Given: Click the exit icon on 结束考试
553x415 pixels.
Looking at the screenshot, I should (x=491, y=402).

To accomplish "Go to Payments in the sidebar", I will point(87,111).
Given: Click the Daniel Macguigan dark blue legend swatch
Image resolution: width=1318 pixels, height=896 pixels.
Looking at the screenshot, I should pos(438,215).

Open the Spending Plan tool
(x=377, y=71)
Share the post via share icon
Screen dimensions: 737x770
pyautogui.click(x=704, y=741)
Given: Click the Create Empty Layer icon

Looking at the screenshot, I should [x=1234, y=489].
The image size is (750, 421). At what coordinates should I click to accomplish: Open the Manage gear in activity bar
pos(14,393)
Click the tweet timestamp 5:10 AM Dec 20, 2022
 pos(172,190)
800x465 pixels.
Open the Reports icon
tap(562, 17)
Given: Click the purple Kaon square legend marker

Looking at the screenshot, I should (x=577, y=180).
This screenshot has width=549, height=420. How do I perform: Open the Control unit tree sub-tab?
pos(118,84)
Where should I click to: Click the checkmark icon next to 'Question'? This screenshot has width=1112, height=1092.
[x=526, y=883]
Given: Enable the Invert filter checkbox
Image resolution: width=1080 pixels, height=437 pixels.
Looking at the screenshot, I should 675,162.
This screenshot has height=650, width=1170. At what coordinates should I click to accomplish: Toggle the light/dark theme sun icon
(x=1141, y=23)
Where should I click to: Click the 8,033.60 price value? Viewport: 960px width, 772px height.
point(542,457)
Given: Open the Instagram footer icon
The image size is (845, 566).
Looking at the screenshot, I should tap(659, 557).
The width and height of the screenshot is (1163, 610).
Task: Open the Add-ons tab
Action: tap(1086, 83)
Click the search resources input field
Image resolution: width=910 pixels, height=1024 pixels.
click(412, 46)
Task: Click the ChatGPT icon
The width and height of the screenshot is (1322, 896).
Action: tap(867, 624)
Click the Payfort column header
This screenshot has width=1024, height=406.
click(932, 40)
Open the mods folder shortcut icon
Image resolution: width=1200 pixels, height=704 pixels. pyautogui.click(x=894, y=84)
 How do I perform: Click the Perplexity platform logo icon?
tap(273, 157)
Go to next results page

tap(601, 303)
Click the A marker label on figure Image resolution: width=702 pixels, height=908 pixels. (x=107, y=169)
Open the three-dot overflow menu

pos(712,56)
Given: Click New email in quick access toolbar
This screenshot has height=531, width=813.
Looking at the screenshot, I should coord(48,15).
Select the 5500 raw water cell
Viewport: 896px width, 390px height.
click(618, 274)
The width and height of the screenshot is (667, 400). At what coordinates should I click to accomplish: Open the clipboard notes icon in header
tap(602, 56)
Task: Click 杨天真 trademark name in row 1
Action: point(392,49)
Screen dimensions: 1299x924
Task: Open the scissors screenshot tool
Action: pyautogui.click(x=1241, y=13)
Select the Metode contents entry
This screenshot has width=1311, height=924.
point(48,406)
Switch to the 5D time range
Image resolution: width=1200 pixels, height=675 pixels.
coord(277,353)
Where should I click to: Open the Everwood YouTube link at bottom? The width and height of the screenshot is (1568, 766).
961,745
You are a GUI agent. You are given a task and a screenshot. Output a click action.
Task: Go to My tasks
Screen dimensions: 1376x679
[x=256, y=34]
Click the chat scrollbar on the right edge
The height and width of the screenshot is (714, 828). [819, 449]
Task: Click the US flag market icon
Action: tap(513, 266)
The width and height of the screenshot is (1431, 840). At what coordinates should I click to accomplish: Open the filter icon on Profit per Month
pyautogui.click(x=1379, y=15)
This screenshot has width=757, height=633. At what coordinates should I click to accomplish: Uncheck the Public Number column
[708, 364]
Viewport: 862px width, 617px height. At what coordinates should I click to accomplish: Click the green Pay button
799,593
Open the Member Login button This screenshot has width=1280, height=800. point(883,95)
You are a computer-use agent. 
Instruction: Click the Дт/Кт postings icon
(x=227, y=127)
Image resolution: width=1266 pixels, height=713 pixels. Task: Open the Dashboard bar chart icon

----

BRIEF →
Write out the whole listing above once more, exactly.

PROBLEM SOLUTION →
Given: Click the exit icon on 结束考试
553x415 pixels.
Looking at the screenshot, I should (x=491, y=402).

To accomplish "Go to Payments in the sidebar", I will point(87,111).
Given: Click the Daniel Macguigan dark blue legend swatch
Image resolution: width=1318 pixels, height=896 pixels.
Looking at the screenshot, I should pos(438,215).

Open the Spending Plan tool
(x=377, y=71)
Share the post via share icon
Screen dimensions: 737x770
pyautogui.click(x=704, y=741)
Given: Click the Create Empty Layer icon

Looking at the screenshot, I should [x=1234, y=489].
The image size is (750, 421). At what coordinates should I click to accomplish: Open the Manage gear in activity bar
pos(14,393)
Click the tweet timestamp 5:10 AM Dec 20, 2022
 pos(172,190)
800x465 pixels.
Open the Reports icon
tap(562, 17)
Given: Click the purple Kaon square legend marker

Looking at the screenshot, I should (x=577, y=180).
This screenshot has width=549, height=420. How do I perform: Open the Control unit tree sub-tab?
pos(118,84)
Where should I click to: Click the checkmark icon next to 'Question'? This screenshot has width=1112, height=1092.
[x=526, y=883]
Given: Enable the Invert filter checkbox
Image resolution: width=1080 pixels, height=437 pixels.
Looking at the screenshot, I should 675,162.
This screenshot has height=650, width=1170. At what coordinates should I click to accomplish: Toggle the light/dark theme sun icon
(x=1141, y=23)
Where should I click to: Click the 8,033.60 price value? Viewport: 960px width, 772px height.
point(542,457)
Given: Open the Instagram footer icon
The image size is (845, 566).
Looking at the screenshot, I should tap(659, 557).
The width and height of the screenshot is (1163, 610).
Task: Open the Add-ons tab
Action: tap(1086, 83)
Click the search resources input field
Image resolution: width=910 pixels, height=1024 pixels.
click(412, 46)
Task: Click the ChatGPT icon
The width and height of the screenshot is (1322, 896).
Action: tap(867, 624)
Click the Payfort column header
This screenshot has width=1024, height=406.
click(932, 40)
Open the mods folder shortcut icon
Image resolution: width=1200 pixels, height=704 pixels. pyautogui.click(x=894, y=84)
 How do I perform: Click the Perplexity platform logo icon?
tap(273, 157)
Go to next results page

tap(601, 303)
Click the A marker label on figure Image resolution: width=702 pixels, height=908 pixels. (x=107, y=169)
Open the three-dot overflow menu

pos(712,56)
Given: Click New email in quick access toolbar
This screenshot has height=531, width=813.
Looking at the screenshot, I should coord(48,15).
Select the 5500 raw water cell
Viewport: 896px width, 390px height.
click(618, 274)
The width and height of the screenshot is (667, 400). At what coordinates should I click to accomplish: Open the clipboard notes icon in header
tap(602, 56)
Task: Click 杨天真 trademark name in row 1
Action: point(392,49)
Screen dimensions: 1299x924
Task: Open the scissors screenshot tool
Action: pyautogui.click(x=1241, y=13)
Select the Metode contents entry
This screenshot has width=1311, height=924.
point(48,406)
Switch to the 5D time range
Image resolution: width=1200 pixels, height=675 pixels.
coord(277,353)
Where should I click to: Open the Everwood YouTube link at bottom? The width and height of the screenshot is (1568, 766).
961,745
You are a GUI agent. You are given a task and a screenshot. Output a click action.
Task: Go to My tasks
Screen dimensions: 1376x679
[x=256, y=34]
Click the chat scrollbar on the right edge
The height and width of the screenshot is (714, 828). [819, 449]
Task: Click the US flag market icon
Action: tap(513, 266)
The width and height of the screenshot is (1431, 840). At what coordinates should I click to accomplish: Open the filter icon on Profit per Month
pyautogui.click(x=1379, y=15)
This screenshot has width=757, height=633. At what coordinates should I click to accomplish: Uncheck the Public Number column
[708, 364]
Viewport: 862px width, 617px height. At what coordinates should I click to accomplish: Click the green Pay button
799,593
Open the Member Login button This screenshot has width=1280, height=800. point(883,95)
You are a computer-use agent. 
Instruction: Click the Дт/Кт postings icon
(x=227, y=127)
Image resolution: width=1266 pixels, height=713 pixels. Task: Open the Dashboard bar chart icon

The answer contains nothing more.